**What the task requires**. Would you write out the data below exactly, with every line intact?

(Stored items)

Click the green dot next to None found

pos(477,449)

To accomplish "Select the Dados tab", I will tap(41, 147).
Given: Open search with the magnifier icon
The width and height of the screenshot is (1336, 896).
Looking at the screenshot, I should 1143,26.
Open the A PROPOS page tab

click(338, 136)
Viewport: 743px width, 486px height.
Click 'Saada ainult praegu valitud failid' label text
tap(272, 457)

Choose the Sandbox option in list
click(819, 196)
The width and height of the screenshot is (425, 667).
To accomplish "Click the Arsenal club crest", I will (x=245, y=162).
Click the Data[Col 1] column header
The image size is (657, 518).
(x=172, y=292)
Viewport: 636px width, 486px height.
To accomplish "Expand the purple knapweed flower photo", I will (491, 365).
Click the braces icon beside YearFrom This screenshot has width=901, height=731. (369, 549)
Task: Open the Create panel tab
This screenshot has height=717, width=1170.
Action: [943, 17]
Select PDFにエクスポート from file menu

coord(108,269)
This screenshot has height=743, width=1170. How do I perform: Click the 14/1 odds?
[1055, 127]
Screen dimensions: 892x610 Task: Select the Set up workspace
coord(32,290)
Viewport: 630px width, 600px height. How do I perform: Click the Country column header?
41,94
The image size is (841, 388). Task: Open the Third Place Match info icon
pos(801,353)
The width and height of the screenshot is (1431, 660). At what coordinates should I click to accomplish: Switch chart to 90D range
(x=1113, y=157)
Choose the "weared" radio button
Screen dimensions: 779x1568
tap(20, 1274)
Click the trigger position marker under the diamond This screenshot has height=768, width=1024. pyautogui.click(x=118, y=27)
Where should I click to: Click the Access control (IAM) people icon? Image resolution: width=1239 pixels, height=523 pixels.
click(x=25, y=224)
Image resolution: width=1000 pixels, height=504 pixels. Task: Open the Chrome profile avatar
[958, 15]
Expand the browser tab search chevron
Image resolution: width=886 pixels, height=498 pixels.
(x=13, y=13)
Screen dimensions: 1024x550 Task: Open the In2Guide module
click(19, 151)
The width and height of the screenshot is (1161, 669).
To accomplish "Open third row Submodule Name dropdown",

**Response area**.
Click the green dot next to None found

pos(477,449)

To accomplish "Select the Dados tab", I will tap(41, 147).
Given: Open search with the magnifier icon
The width and height of the screenshot is (1336, 896).
Looking at the screenshot, I should 1143,26.
Open the A PROPOS page tab

click(338, 136)
Viewport: 743px width, 486px height.
Click 'Saada ainult praegu valitud failid' label text
tap(272, 457)

Choose the Sandbox option in list
click(819, 196)
The width and height of the screenshot is (425, 667).
To accomplish "Click the Arsenal club crest", I will (x=245, y=162).
Click the Data[Col 1] column header
The image size is (657, 518).
(x=172, y=292)
Viewport: 636px width, 486px height.
To accomplish "Expand the purple knapweed flower photo", I will (491, 365).
Click the braces icon beside YearFrom This screenshot has width=901, height=731. (369, 549)
Task: Open the Create panel tab
This screenshot has height=717, width=1170.
Action: [943, 17]
Select PDFにエクスポート from file menu

coord(108,269)
This screenshot has height=743, width=1170. How do I perform: Click the 14/1 odds?
[1055, 127]
Screen dimensions: 892x610 Task: Select the Set up workspace
coord(32,290)
Viewport: 630px width, 600px height. How do I perform: Click the Country column header?
41,94
The image size is (841, 388). Task: Open the Third Place Match info icon
pos(801,353)
The width and height of the screenshot is (1431, 660). At what coordinates should I click to accomplish: Switch chart to 90D range
(x=1113, y=157)
Choose the "weared" radio button
Screen dimensions: 779x1568
tap(20, 1274)
Click the trigger position marker under the diamond This screenshot has height=768, width=1024. pyautogui.click(x=118, y=27)
Where should I click to: Click the Access control (IAM) people icon? Image resolution: width=1239 pixels, height=523 pixels.
click(x=25, y=224)
Image resolution: width=1000 pixels, height=504 pixels. Task: Open the Chrome profile avatar
[958, 15]
Expand the browser tab search chevron
Image resolution: width=886 pixels, height=498 pixels.
(x=13, y=13)
Screen dimensions: 1024x550 Task: Open the In2Guide module
click(19, 151)
The width and height of the screenshot is (1161, 669).
To accomplish "Open third row Submodule Name dropdown",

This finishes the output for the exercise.